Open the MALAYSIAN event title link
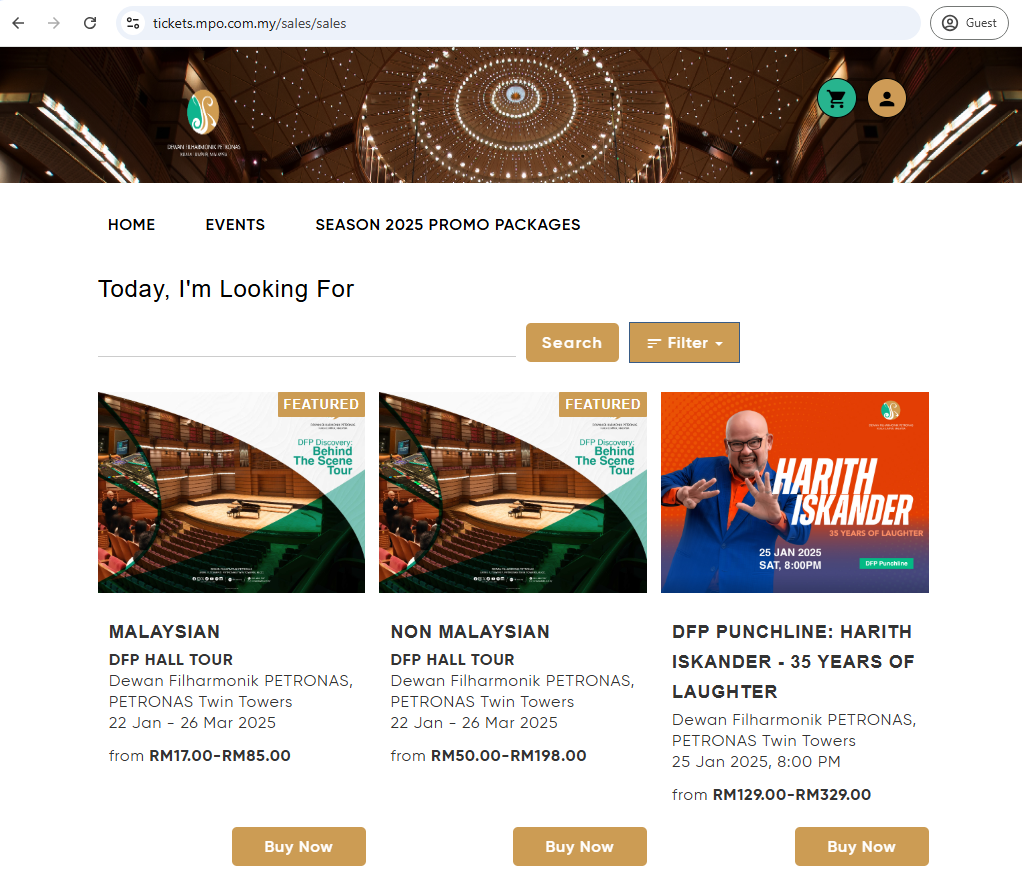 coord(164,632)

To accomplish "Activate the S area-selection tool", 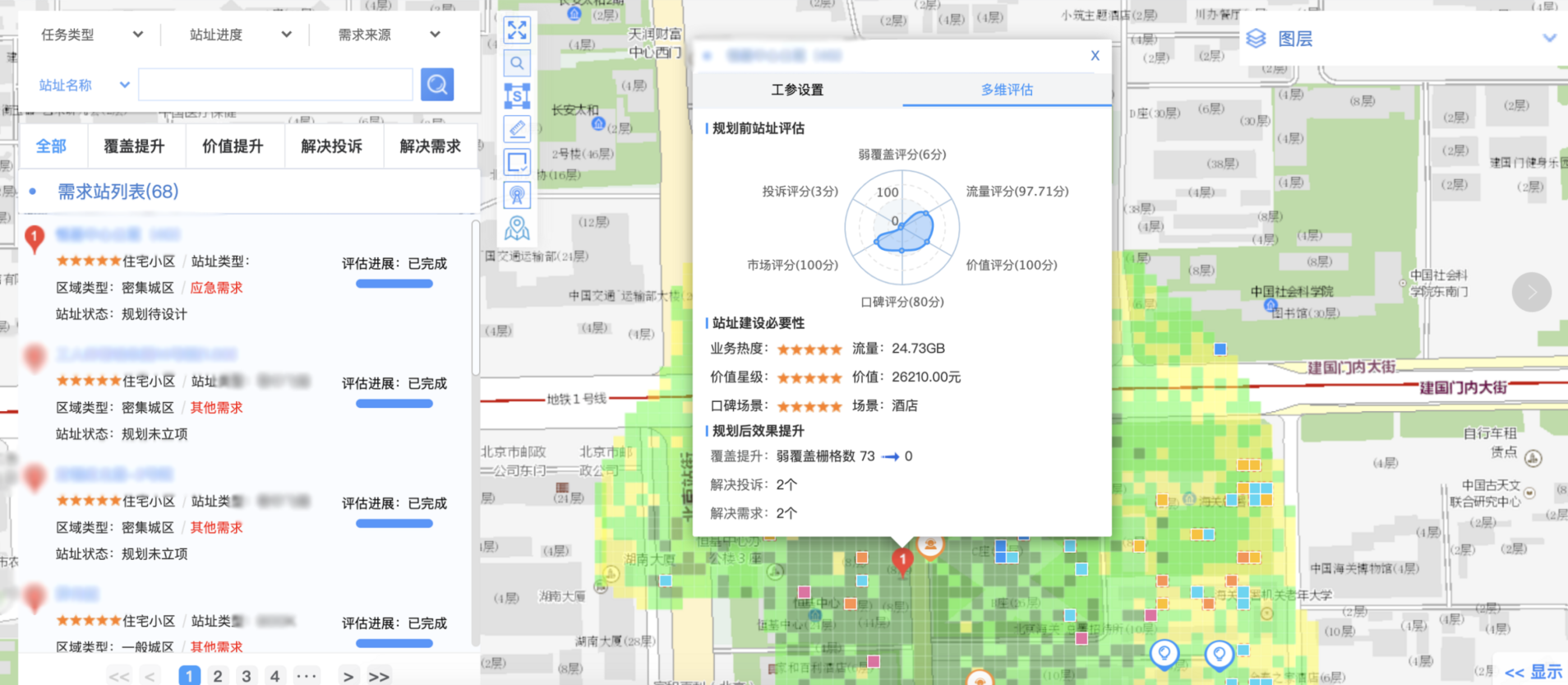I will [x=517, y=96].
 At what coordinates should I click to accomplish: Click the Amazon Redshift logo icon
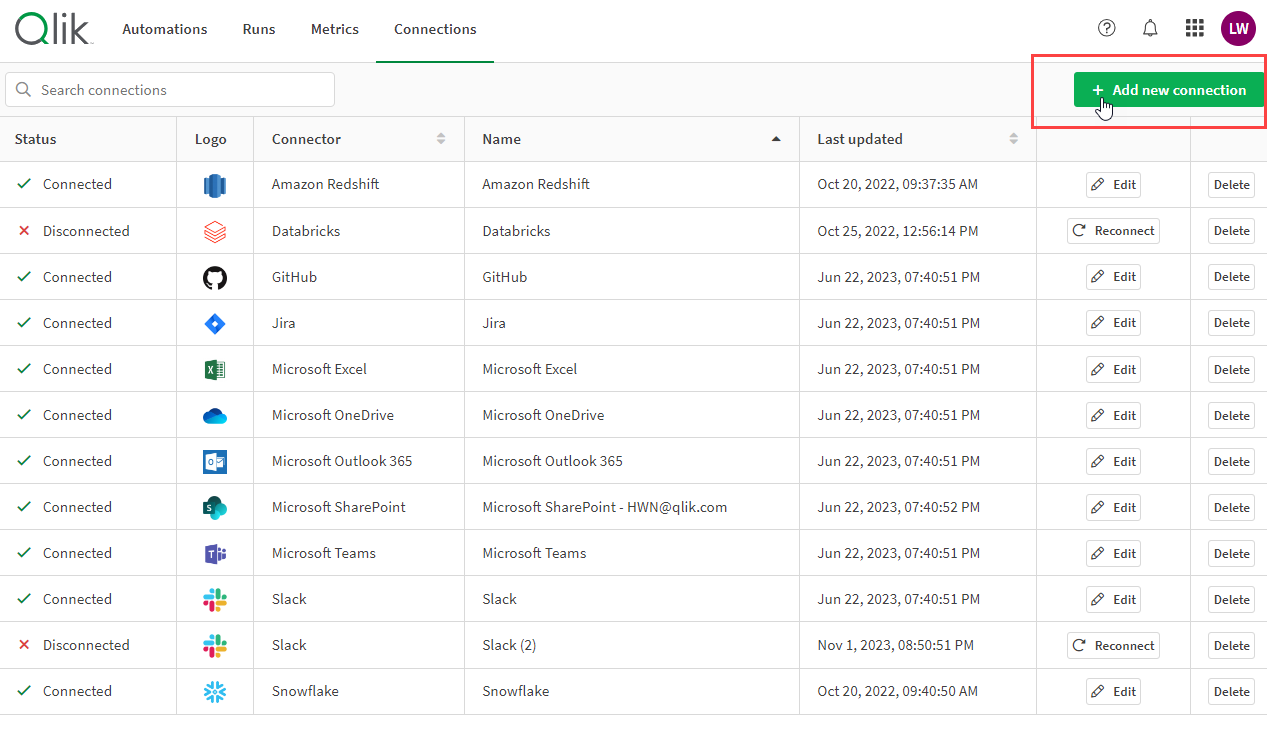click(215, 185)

---

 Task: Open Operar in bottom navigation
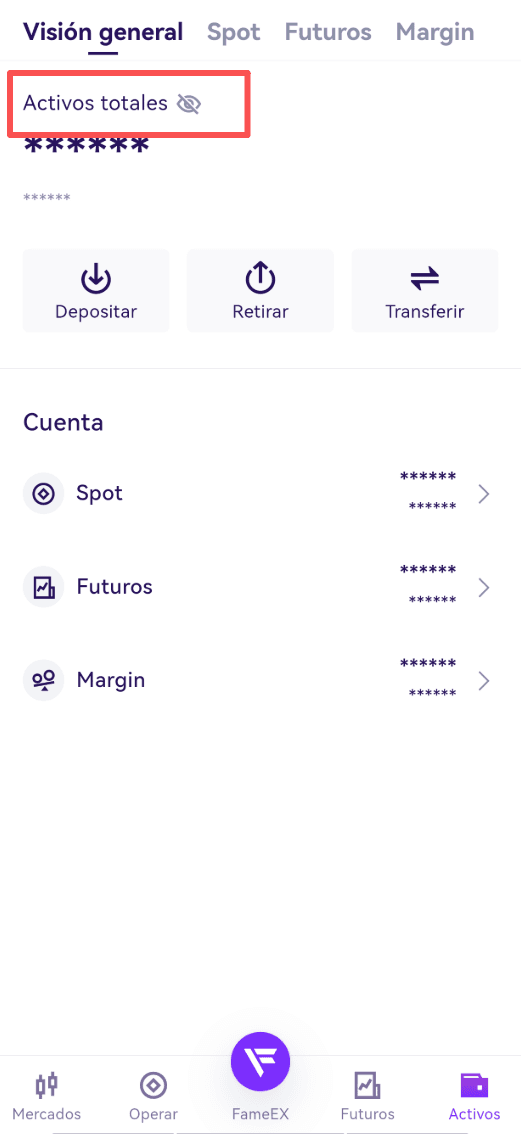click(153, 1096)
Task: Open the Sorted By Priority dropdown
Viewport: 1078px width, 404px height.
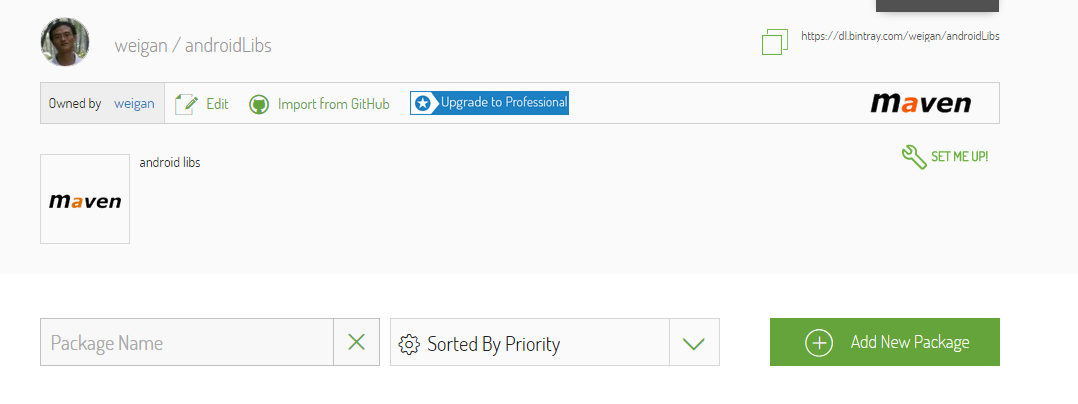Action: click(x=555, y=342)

...

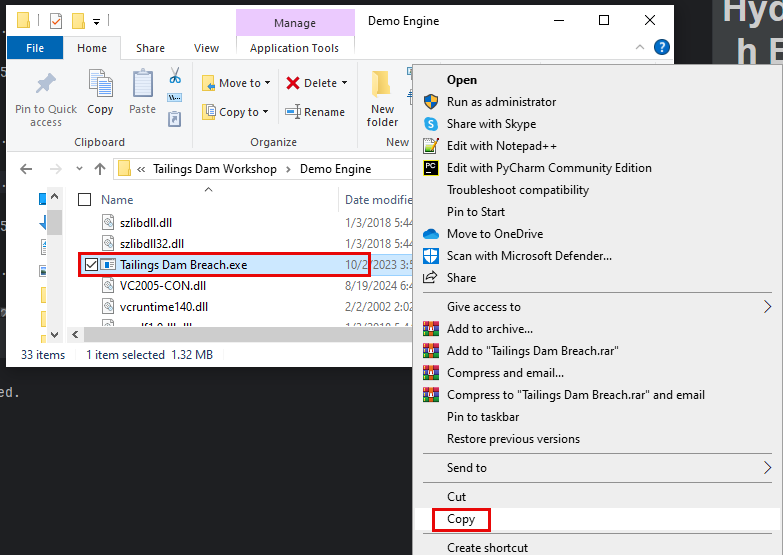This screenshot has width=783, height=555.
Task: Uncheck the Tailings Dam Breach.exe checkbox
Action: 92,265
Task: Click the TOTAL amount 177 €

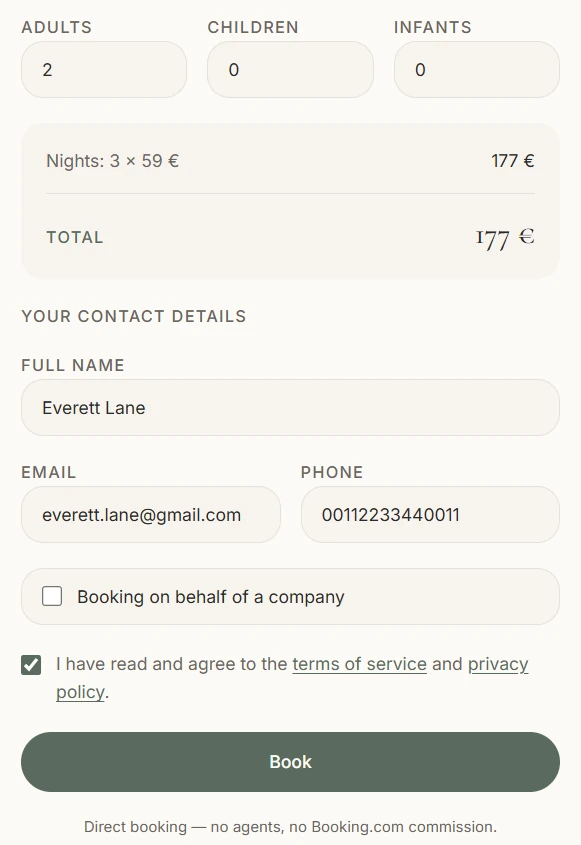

[Problem to solve] Change "Amazon Redshift" to "Amazon Athena" in the items that begin at the line containing "At what coordinates" and stop after the line containing "click(215, 185)", and keep everything else the same. Leave the pictures out of your answer.

[Reply]
 At what coordinates should I click to accomplish: Click the Amazon Athena logo icon
click(215, 185)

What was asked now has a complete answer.